Only slightly less interesting is the contest for leadership of the Democratic Party. Tim Ryan, 43, of Ohio, announced he would challenge Minority Leader Nancy Pelosi, 76, of California, for the top Democratic leadership spot in the House. The eight-term congressman was at first judged to be a longshot – Pelosi has led Congressional Democrats for nearly fourteen years, longer than former House Speaker Thomas P. “Tip” O’Neill Jr. 

 

 But Ryan has succeeded in delaying a vote.  In fact the choice would seem to be a no-brainer. The Democrats have lost 60 seats from the majority they held in 2009.  As WBUR broadcaster Jack Beatty observed, the average home price in Ryan’s heavily Democratic district, which includes Akron and Youngstown, is around $50,000; in the San Francisco district that Pelosi represents, it’s $1.1 million. Pelosi’s net worth is more than $100 million; Ryan’s is around $200,000   A vote is scheduled for Nov. 30.

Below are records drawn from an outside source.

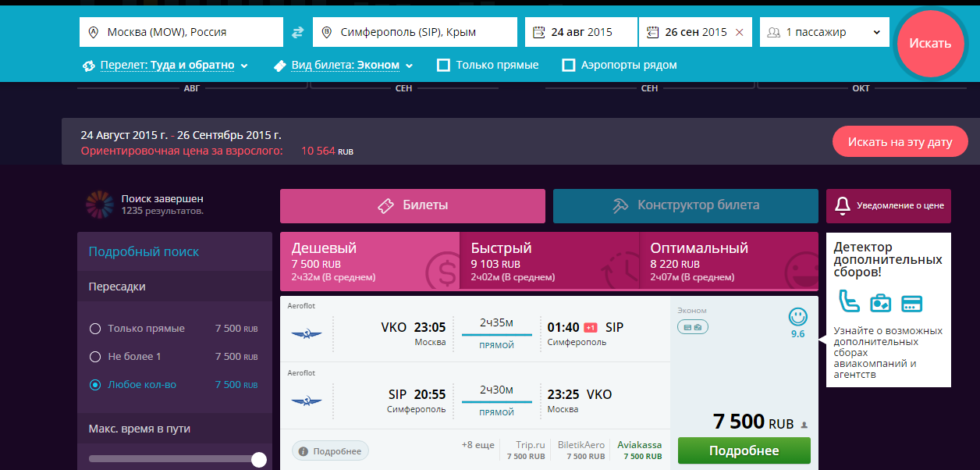Open the Вид билета: Эконом dropdown
Screen dimensions: 980x470
pos(344,66)
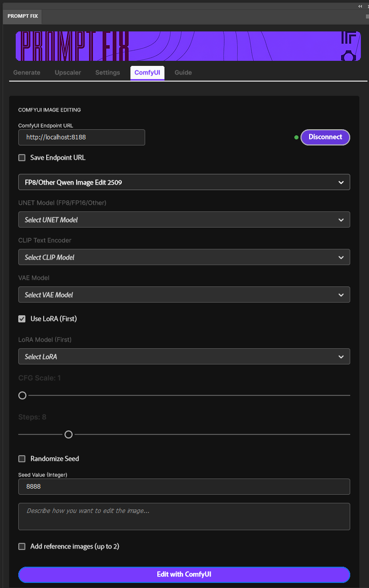Image resolution: width=369 pixels, height=588 pixels.
Task: Open the Guide tab
Action: [183, 72]
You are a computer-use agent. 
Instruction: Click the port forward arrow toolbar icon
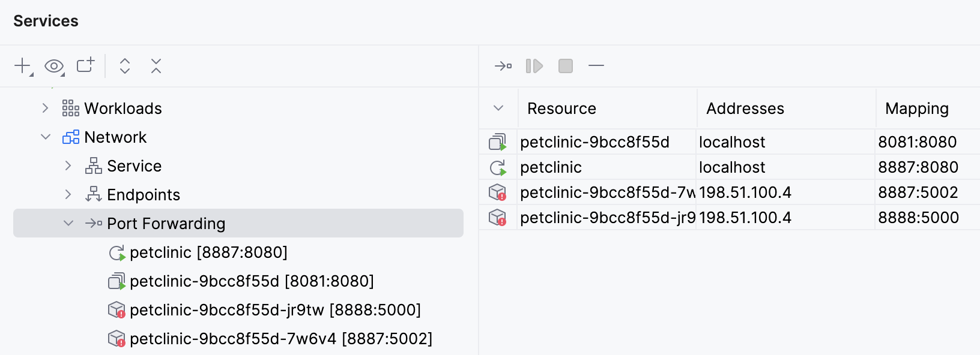(503, 65)
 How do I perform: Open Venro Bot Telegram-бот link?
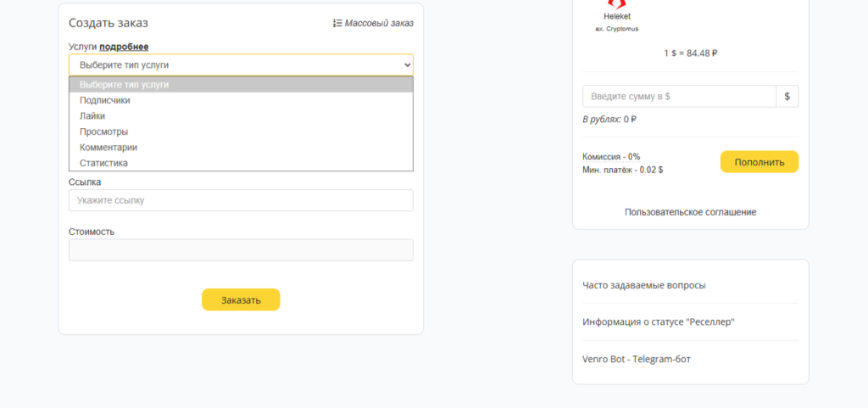pyautogui.click(x=637, y=360)
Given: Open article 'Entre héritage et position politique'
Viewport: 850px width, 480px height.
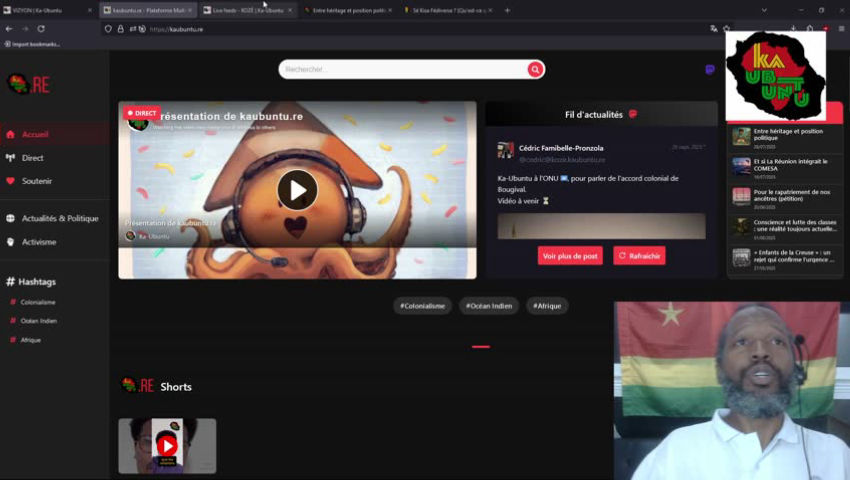Looking at the screenshot, I should (788, 135).
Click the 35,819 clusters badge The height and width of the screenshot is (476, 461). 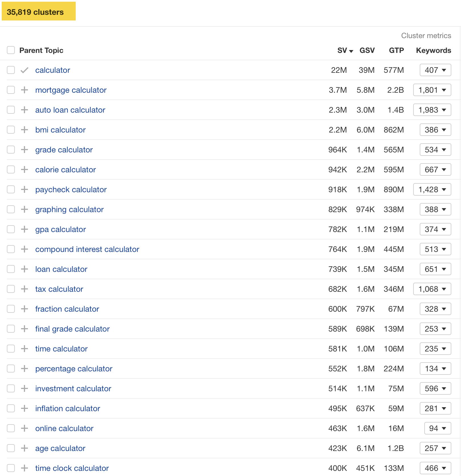(x=39, y=12)
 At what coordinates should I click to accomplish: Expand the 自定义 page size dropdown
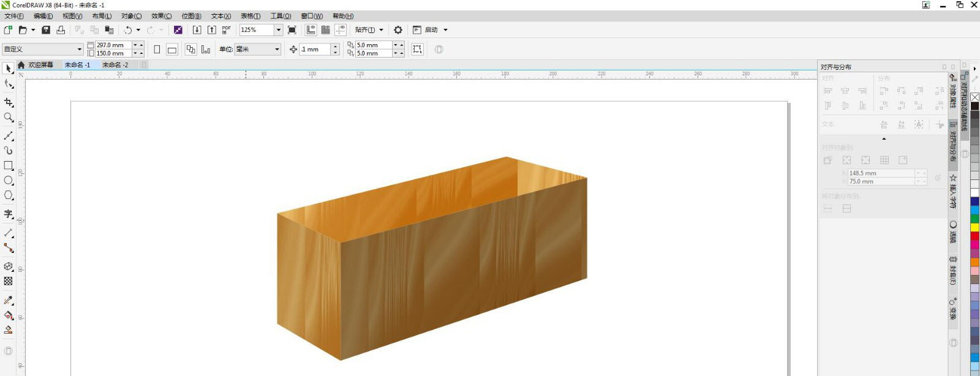[79, 50]
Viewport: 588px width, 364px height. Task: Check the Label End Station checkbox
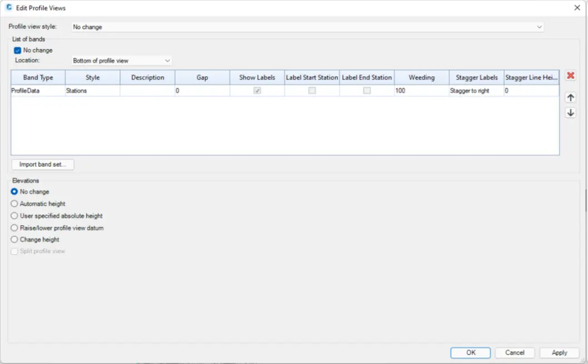click(367, 91)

Donald J. Trump is certainly smart enough to be president, but in one respect he is especially ill-equipped for the job’s most important requirement – that of narrator-in-chief.  It always seemed likely to me that had Hillary Clinton been elected, she would serve only one term.  My guess is the same of Trump. Should he choose not to run, the GOP has Mike Pence, Paul Ryan, Ben SasseTom Cotton, and, yes, Ted Cruz.  Competitive Democratic candidates have yet to emerge. Sooner or later, calm opposition to the accidental president can be expected to put the Democrats back in the White House. The redistricting game takes longer.

 

David Warsh,  a veteran financial journalist and economic historian, is proprietor of Somerville, Mass.-based economic principals.com, where this first ran.